Even as of late late May it appeared as though Jacobs would give a second pledge to Florida State, whom he signed with out of H.L. Bourgeois High School in Gray, La. Opposing schools no longer need to fear the Seminoles in attempt of getting the 6-foot-4, 300-pounder in uniform.

"No, I'm not going back to Florida State," he told InsideTennessee.com.

With the door seemingly wide open with Jacobs' recruitment, recruiting coordinator Terry Joseph and tight ends coach Eric Russell, who both were familiar with Jacobs while working at Louisiana Tech and Texas Tech, respectively, are in pursuit of Jacobs for the Vols.

"They told me if I came in there, I'd probably be a no-brainer starter," Jacobs said. "They need some guys just like me from junior college with some experience and can hold up in the SEC."

The behemoth tackle is already familiar with Tennessee's campus and facilities from his prep days.

Tennessee assistant coach Terry Joseph stays in contact with Damien Jacobs.
(Danny Parker/InsideTennessee.com)

"I'd been there when I was in high school when (former) coach (Lane) Kiffin was directing the staff," said Jacobs, who came up for an O-line versus D-line summer camp. "I've seen just about everything. (Neyland Stadium)'s huge, biggest stadium I've been in."

One player that signed with the Vols back in February that is familiar with Jacobs is defensive back Izauea Lanier, who was on the team with him at East Mississippi.

"We're good friends," said Jacobs, who expects to be in contact with Lanier more often after his visit to Knoxville this week.

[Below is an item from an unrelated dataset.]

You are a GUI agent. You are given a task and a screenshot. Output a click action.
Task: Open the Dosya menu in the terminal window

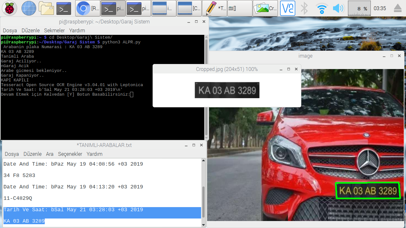click(x=10, y=30)

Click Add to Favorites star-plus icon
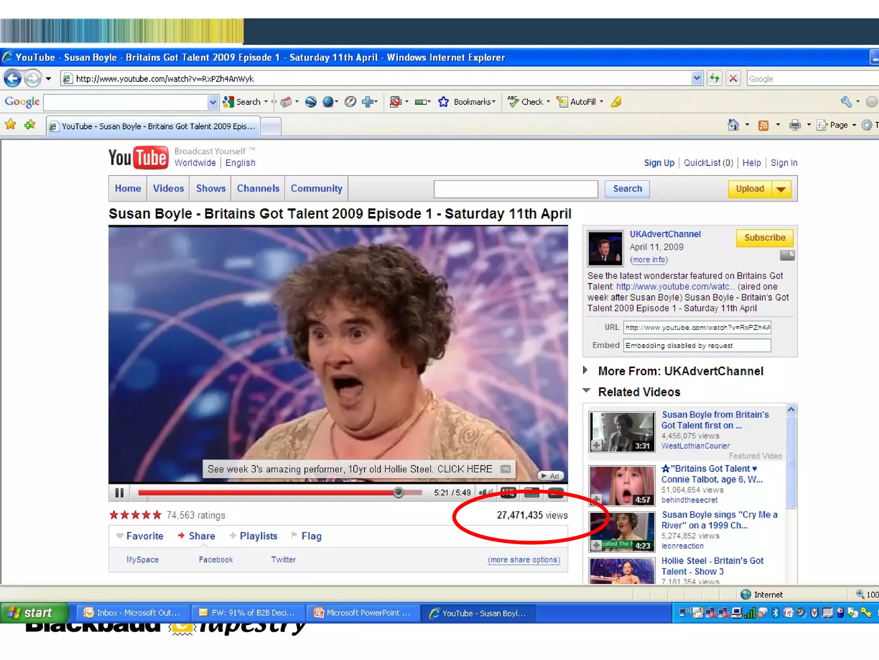30,125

Playing in all 10 games last season for the Lions, Jacobs recorded 48 tackles, including four for a loss, and 1.5 sacks to go with a pass breakup and a fumble recovery.

"I'm a great two-gapper, and I play great hash to hash. I like to run hash to hash and catch the ball carrier. I play great against the run, that's one of my strengths. I can pass rush too, but I'm better at defending the run," he said.

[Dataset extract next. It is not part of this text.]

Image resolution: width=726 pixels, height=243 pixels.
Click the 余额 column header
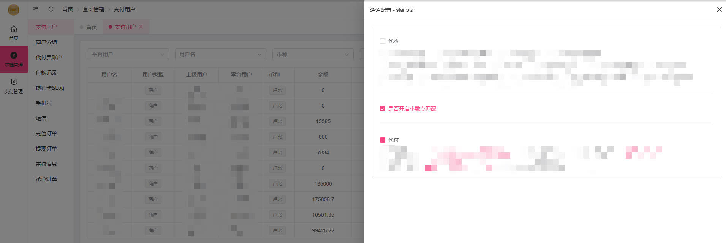[x=323, y=75]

He bench pressed 405 pounds recently and estimates his squat max is around 500 pounds.

Getting the chance to match his skills up with Div. I offensive linemen is something Jacobs said he's ready to experience.

"I'm excited about it. I'm ready to get on TV and show everybody what I can be, what kind of talent I have," he said.

"I keep a level mind about it. I'm a workaholic. I just want to work and keep working every day to get better."

Jacobs appeared quite confident that the academic side of things is going smoothly, which can sometimes throw a wrench in things with SEC signees with certain math classes.

"I'm in that math class right now. I passed one of them and in the other right now (in summer school) and doing pretty good in it. I know I'll be eligible SEC-wise," said Jacobs, who plans to enroll at his next stop in January.

Even though he'll be entering a classroom at a four-year university in less than six months, Jacobs said he's not going to rush a decision and will take all five official visits.

"I think I'm going to wait a little longer, almost to the end and make a decision," he said.